The Serpent King by Jeff Zentner
Published by Crown Books \ Random House
Publication Date : March 8th, 2016
Available as Hardback & eBook – 384 Pages
Source : Received within the February OwlCrate
Dill has had to wrestle with vipers his whole life—at home, as the only son of a Pentecostal minister who urges him to handle poisonous rattlesnakes, and at school, where he faces down bullies who target him for his father’s extreme faith and very public fall from grace.
He and his fellow outcast friends must try to make it through their senior year of high school without letting the small-town culture destroy their creative spirits and sense of self. Graduation will lead to new beginnings for Lydia, whose edgy fashion blog is her ticket out of their rural Tennessee town. And Travis is content where he is thanks to his obsession with an epic book series and the fangirl turning his reality into real-life fantasy.
Their diverging paths could mean the end of their friendship. But not before Dill confronts his dark legacy to attempt to find a way into the light of a future worth living.
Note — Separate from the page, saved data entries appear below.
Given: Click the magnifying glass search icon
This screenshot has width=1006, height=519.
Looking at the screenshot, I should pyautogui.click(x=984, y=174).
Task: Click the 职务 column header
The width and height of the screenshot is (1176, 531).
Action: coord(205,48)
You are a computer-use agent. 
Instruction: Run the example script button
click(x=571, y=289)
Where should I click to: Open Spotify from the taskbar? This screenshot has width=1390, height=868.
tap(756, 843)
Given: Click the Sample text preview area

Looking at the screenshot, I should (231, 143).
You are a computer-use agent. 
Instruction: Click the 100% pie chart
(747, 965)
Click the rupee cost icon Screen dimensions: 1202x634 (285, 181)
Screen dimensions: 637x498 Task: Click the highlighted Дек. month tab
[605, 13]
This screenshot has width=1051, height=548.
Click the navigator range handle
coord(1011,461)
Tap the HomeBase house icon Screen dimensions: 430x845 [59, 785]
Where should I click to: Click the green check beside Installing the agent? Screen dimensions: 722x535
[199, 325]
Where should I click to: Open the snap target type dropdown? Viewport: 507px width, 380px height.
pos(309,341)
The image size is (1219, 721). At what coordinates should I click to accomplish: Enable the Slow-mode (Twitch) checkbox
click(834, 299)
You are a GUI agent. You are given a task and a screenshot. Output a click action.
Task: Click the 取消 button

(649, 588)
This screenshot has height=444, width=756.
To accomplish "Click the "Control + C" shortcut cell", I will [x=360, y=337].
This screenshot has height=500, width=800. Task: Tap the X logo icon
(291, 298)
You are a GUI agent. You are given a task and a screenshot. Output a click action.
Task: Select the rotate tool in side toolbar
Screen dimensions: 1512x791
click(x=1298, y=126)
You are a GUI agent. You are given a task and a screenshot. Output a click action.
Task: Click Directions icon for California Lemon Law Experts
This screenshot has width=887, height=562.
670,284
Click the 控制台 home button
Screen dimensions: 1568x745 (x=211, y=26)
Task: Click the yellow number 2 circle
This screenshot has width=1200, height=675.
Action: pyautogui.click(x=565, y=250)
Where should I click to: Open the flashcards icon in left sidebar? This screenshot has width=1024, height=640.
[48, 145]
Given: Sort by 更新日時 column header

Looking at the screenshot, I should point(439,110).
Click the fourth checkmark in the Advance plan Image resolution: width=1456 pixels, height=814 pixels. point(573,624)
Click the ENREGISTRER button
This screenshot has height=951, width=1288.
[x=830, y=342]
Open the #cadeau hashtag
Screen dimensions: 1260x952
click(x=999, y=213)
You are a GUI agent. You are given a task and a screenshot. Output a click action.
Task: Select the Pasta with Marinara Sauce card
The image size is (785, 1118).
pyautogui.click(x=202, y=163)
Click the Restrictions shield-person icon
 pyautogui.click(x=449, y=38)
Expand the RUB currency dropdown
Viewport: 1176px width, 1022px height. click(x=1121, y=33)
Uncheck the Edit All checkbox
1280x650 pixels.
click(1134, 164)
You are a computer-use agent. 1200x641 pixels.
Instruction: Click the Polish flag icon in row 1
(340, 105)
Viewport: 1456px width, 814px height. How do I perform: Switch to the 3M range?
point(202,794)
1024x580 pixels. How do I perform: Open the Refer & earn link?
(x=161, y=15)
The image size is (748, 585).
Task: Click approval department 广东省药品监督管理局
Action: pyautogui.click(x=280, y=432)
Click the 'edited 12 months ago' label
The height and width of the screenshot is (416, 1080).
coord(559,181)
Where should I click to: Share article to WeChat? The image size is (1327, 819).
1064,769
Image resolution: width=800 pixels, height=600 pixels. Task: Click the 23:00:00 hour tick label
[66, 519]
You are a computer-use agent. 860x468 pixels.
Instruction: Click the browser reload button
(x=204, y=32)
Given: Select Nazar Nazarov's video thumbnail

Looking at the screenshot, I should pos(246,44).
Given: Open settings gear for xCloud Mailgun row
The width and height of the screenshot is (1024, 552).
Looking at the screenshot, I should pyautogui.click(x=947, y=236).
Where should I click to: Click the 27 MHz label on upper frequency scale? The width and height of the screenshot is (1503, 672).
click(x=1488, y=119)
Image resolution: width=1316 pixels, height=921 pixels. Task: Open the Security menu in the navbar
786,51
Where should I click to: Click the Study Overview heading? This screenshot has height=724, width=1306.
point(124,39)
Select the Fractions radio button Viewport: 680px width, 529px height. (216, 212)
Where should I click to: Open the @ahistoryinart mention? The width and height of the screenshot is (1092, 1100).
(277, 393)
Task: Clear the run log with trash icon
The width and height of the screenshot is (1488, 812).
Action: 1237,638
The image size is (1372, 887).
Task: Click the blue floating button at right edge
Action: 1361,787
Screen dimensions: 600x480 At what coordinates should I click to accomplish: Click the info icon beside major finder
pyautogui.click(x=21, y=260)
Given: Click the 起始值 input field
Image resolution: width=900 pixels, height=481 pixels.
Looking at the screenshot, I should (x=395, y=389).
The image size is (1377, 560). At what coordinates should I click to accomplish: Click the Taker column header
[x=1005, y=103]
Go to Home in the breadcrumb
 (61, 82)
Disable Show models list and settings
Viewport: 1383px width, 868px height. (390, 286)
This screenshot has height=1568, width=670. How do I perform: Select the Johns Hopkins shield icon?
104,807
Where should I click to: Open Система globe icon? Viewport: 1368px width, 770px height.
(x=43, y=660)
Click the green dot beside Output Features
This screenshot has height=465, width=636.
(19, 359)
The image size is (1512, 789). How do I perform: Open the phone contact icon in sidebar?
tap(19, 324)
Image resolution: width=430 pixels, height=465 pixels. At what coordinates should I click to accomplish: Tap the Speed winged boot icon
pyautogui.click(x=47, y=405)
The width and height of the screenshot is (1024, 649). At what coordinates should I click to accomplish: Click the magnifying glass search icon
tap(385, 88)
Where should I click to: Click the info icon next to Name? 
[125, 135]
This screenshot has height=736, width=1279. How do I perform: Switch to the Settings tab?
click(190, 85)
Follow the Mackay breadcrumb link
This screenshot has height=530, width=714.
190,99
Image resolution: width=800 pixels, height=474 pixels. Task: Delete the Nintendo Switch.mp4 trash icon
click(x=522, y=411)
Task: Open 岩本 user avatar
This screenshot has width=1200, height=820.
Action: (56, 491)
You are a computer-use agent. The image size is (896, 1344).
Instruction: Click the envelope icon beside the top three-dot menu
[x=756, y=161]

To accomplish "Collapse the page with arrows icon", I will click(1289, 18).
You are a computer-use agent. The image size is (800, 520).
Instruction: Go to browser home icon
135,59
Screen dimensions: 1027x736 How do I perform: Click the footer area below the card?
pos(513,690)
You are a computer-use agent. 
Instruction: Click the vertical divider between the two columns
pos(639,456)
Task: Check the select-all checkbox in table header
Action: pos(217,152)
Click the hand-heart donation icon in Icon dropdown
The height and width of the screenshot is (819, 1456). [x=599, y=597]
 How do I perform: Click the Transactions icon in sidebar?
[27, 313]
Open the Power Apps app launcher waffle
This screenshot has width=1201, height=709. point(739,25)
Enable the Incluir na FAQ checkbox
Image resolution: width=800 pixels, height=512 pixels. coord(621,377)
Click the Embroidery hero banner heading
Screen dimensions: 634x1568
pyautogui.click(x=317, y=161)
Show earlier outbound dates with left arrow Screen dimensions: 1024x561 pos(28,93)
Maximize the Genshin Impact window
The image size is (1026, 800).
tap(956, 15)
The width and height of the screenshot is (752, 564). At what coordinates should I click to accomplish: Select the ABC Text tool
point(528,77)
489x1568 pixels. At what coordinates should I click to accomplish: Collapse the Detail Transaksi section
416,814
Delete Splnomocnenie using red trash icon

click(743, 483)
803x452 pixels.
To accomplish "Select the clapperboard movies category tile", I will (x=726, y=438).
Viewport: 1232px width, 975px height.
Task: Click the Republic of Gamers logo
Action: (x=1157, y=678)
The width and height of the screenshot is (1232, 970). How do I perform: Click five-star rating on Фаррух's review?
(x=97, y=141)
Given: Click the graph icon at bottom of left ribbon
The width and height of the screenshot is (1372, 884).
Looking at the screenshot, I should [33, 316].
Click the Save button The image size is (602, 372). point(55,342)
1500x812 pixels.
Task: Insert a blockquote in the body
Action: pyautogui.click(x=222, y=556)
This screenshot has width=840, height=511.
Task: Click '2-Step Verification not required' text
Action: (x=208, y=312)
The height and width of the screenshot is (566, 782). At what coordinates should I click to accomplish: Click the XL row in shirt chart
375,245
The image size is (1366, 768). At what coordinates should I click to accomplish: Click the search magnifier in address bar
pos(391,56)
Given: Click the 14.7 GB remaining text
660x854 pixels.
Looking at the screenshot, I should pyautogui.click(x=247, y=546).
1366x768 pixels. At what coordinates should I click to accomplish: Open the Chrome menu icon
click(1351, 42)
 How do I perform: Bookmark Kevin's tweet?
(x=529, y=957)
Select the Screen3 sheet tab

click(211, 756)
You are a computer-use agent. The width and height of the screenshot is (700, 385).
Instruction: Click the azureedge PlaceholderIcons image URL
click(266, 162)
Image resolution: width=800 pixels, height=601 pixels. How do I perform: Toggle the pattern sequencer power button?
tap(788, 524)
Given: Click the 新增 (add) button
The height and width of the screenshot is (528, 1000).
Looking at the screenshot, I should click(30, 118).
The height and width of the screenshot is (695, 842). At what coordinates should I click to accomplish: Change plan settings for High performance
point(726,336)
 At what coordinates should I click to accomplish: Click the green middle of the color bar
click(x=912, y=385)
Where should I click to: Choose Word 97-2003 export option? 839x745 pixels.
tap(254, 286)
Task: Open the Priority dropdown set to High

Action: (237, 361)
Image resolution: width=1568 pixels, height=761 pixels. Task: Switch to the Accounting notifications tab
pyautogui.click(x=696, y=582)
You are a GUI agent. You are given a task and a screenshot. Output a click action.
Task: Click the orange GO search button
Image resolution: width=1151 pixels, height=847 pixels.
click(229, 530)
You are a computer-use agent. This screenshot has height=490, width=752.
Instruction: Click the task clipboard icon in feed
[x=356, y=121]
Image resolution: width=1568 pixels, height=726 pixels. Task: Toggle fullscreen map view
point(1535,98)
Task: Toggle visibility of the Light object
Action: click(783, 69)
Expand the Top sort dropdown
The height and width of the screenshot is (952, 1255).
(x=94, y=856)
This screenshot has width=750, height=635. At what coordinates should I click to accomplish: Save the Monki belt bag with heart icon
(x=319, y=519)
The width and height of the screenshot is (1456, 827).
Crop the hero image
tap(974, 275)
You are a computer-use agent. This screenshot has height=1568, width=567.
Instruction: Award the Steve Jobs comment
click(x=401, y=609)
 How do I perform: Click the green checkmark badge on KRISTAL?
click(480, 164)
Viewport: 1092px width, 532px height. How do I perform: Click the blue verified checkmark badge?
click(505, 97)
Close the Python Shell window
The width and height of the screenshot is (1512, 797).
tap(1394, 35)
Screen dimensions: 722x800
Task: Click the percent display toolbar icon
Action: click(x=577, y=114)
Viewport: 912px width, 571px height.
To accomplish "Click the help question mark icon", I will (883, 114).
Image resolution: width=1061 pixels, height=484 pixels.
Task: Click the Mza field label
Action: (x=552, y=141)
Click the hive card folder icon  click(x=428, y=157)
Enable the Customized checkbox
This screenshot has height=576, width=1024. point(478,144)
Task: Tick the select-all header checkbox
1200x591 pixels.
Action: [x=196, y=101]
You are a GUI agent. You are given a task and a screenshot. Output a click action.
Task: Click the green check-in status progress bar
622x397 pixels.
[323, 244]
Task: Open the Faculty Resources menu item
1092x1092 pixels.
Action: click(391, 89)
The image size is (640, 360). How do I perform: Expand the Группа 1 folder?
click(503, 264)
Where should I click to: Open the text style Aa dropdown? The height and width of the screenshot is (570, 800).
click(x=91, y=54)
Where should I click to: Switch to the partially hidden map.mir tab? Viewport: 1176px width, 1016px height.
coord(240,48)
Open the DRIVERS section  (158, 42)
This may be a short review but one I felt I really wanted to make. The Serpent King captured for me something I’ve never really gotten in a YA book. The closest I can think of would be Deadly Curiosities by Gail Z Martin. What both got was a sense of a place. Deadly Curiosities captured what Charleston means to me (as a place I frequented as a child and now again as an adult) and The Serpent King captures perfectly to me what it was like growing up in East Tennessee. In the college town I went to school in is mentioned briefly. The book itself is set only a few hours from me, and I could feel that.
I was cautious going into this book, honestly. I had gotten the sampler at YALLFest – one of the few I actually read, and thought it sounded intriguing enough to add to the ‘Library’ list. When this popped out of my OwlCrate I was genuinely excited. So excited I tossed my TBR out the window and started this the next day. I was worried about the mention of religion and of the chance that the location would adversely affect the book. I’ve read plenty of books where the ‘Southerner’ trope is used and abused and let me tell you – I hate it.
These characters however had the quiet dignity and reserve I wanted. The stereotype of the shoe-less hillbilly is tired and done and I wear my shoes at least most of the time I should, thank you very much. Characters like Travis’s mom, with her quiet and meek support and love is something so familiar it makes my heart ache. On that note let me say that I adored our main characters in this and it genuinely broke me. At one point I turned to my husband at work and said ‘These are my babies and something bad is going to happen, I’m not ready for it’. About an hour later it happened and I wasn’t read then either.
The book is a touch predictable in what the ultimate climax is, the triggering event that changes everything, but that doesn’t take away from it’s impact and how it changes the story. If you at all care for contemporary YA or are at all interested in what I feel was a lovely and accurate representation of a lot of East Tennessee check this one out.